[Dataset entries]
━━━━━━━━━━━━━━━━━━━━
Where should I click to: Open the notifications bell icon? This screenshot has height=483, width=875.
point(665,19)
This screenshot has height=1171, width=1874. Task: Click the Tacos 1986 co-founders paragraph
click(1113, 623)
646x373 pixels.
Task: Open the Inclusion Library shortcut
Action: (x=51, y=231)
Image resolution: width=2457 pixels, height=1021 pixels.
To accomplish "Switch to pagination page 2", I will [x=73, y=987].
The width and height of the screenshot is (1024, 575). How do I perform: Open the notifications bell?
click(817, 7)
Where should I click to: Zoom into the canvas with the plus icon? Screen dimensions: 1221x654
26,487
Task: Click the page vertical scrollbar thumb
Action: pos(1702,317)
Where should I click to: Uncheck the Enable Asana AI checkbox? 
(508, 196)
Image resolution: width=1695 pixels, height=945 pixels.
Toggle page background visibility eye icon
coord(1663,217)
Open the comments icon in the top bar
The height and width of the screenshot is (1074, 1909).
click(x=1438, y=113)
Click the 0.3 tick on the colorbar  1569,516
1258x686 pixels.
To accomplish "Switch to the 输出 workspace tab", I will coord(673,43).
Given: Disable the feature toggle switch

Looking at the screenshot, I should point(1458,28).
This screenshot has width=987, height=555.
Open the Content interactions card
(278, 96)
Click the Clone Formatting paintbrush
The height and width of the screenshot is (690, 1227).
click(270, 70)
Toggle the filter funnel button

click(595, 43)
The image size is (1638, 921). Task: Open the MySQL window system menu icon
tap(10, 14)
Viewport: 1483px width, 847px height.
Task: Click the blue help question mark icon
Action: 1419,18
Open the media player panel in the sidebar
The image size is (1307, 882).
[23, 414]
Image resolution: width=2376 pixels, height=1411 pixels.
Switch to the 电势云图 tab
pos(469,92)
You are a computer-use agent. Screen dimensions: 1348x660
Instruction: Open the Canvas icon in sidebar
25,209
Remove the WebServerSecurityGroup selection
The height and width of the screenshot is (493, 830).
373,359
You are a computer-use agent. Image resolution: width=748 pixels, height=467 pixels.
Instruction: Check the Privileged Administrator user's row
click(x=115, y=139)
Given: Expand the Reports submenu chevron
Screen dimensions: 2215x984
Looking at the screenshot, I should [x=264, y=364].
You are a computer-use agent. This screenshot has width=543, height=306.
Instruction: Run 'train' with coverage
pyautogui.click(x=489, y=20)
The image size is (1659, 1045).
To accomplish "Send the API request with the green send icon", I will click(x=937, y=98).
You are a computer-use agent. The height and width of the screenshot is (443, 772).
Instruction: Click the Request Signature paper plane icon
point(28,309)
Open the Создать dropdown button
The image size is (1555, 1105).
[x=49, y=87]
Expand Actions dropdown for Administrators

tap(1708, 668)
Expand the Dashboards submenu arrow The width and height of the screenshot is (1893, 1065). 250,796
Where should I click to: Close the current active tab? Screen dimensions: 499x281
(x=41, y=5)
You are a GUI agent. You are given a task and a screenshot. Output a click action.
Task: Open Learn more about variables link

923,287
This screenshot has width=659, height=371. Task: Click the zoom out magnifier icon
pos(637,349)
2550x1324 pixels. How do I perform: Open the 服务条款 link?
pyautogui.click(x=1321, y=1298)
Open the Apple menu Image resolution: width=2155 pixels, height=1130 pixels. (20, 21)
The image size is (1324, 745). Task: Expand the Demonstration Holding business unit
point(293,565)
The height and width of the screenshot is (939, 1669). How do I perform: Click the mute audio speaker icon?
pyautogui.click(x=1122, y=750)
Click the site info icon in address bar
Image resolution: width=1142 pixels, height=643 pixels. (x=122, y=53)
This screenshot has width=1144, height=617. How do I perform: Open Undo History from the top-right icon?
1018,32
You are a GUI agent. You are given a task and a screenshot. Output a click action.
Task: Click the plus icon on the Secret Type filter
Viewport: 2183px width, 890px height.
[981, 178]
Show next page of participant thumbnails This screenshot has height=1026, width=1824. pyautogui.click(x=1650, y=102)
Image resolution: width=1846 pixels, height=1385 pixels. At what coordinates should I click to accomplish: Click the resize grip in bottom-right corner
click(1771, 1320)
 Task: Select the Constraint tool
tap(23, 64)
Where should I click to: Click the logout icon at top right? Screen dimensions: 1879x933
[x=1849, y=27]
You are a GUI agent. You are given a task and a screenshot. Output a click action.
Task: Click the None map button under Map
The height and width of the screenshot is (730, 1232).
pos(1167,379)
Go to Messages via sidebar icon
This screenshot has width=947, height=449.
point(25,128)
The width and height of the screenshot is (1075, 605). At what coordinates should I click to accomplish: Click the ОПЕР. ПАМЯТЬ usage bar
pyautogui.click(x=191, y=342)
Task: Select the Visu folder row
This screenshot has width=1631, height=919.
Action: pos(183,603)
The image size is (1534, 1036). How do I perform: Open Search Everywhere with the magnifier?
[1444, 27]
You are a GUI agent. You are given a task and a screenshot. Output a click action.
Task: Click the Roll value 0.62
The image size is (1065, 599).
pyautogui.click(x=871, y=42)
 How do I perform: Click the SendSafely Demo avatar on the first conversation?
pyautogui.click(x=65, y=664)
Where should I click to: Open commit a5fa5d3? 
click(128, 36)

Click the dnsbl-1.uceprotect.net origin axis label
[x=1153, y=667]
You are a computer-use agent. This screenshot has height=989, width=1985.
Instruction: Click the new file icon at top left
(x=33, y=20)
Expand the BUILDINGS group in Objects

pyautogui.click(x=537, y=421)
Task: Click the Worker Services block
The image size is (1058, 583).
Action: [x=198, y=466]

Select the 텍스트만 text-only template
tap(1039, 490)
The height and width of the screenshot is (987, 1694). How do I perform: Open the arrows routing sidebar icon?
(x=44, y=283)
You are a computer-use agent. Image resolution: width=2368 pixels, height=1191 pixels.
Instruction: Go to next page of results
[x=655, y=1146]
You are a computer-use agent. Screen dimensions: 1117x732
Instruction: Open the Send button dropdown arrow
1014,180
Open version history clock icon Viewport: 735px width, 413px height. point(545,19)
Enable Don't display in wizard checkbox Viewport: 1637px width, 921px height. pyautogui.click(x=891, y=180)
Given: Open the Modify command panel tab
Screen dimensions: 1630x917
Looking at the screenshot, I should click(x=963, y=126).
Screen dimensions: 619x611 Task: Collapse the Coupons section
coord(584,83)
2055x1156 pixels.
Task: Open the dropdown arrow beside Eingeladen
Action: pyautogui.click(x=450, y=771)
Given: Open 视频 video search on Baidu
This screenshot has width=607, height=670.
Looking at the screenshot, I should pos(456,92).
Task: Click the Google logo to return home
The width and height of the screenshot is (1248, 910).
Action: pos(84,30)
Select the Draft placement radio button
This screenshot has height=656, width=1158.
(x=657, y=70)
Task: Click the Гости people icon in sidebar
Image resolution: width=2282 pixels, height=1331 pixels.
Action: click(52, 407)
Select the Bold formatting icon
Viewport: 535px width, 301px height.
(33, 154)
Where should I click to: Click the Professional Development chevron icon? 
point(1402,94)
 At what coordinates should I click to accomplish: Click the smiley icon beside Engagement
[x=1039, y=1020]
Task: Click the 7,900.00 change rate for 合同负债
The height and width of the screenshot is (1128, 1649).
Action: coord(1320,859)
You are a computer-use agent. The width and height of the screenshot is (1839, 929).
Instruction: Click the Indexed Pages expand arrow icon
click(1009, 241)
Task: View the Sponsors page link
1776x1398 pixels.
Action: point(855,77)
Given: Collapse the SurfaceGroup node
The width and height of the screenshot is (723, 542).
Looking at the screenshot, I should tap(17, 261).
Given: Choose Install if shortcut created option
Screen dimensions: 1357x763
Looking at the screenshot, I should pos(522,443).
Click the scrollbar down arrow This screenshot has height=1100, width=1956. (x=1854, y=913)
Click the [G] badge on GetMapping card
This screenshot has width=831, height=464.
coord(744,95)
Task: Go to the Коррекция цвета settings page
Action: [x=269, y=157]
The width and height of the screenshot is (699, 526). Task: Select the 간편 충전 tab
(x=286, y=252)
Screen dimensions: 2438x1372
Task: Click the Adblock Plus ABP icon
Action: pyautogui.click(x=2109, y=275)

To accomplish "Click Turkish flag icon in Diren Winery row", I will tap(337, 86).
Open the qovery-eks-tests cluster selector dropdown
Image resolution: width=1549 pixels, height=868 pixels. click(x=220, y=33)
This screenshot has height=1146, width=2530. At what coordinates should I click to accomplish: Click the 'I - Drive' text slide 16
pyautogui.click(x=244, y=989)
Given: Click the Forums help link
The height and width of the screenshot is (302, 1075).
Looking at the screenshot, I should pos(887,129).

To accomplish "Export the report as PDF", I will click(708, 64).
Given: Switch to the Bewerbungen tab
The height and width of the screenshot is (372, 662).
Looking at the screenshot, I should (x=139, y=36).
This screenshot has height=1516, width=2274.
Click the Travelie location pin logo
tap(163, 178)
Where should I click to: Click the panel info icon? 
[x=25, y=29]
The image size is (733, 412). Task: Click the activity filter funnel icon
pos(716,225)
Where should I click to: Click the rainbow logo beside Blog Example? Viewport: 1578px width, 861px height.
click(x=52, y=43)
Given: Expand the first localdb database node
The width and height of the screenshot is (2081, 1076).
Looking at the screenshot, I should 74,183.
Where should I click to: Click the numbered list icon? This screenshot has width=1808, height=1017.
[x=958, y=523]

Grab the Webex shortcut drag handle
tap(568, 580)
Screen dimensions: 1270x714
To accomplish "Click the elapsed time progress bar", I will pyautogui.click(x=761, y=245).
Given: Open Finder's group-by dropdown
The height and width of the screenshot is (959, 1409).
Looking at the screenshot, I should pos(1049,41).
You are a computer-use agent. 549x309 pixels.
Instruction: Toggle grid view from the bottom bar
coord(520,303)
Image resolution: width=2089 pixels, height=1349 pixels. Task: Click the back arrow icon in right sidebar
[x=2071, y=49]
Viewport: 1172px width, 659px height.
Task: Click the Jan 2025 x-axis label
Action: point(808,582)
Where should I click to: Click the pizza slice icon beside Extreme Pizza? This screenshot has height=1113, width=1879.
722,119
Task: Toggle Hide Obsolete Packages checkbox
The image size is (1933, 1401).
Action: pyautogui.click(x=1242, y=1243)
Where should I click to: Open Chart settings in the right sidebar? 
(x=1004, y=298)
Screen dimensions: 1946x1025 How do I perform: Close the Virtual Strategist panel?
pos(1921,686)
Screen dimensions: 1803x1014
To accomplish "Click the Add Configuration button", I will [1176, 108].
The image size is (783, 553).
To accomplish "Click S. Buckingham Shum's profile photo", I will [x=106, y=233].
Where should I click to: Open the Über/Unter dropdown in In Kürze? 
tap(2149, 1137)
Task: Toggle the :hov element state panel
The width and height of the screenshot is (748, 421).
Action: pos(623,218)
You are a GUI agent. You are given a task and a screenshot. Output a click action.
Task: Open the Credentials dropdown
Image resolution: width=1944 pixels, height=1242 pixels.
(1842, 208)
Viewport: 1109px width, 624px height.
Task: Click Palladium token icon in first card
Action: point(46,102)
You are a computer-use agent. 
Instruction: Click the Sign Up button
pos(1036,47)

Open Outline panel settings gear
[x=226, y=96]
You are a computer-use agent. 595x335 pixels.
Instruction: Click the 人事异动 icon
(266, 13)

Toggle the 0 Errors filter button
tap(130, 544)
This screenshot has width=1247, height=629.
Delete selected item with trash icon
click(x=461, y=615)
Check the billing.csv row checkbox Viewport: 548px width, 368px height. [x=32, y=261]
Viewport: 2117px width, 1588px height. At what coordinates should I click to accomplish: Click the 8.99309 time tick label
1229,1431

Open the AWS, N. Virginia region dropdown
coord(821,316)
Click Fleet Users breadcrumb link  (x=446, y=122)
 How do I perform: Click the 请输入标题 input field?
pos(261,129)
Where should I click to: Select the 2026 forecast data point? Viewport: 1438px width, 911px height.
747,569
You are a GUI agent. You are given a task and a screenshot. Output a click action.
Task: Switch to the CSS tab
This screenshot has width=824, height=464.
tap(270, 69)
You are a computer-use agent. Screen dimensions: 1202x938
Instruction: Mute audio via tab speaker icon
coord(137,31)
━━━━━━━━━━━━━━━━━━━━
=== Work order ===
Which lines of the data above contain the string "submenu"? Copy each of them.

=== Written response ===
Given: Expand the Reports submenu chevron
Expand the Dashboards submenu arrow The width and height of the screenshot is (1893, 1065). 250,796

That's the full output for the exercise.